[[ Data records open ]]

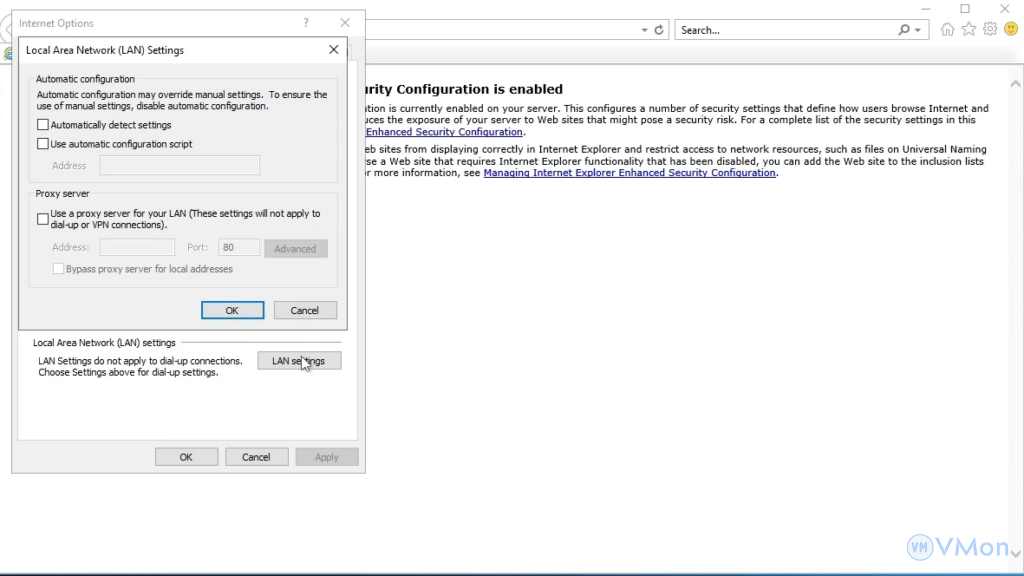Expand the address bar dropdown arrow
This screenshot has width=1024, height=576.
coord(645,30)
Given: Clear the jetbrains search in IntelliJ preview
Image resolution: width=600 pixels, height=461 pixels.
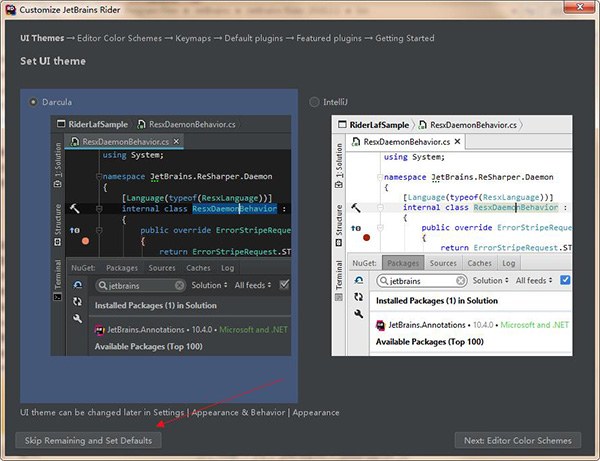Looking at the screenshot, I should (x=461, y=281).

[[ Data records closed ]]

> **What you have to do**:
Exactly the lines running from the one with "Given: Clear the" through the end of the listing above must be output, both ends included. No pictures belong in the output.

> **Response to this exercise**:
Given: Clear the jetbrains search in IntelliJ preview
Image resolution: width=600 pixels, height=461 pixels.
Looking at the screenshot, I should (x=461, y=281).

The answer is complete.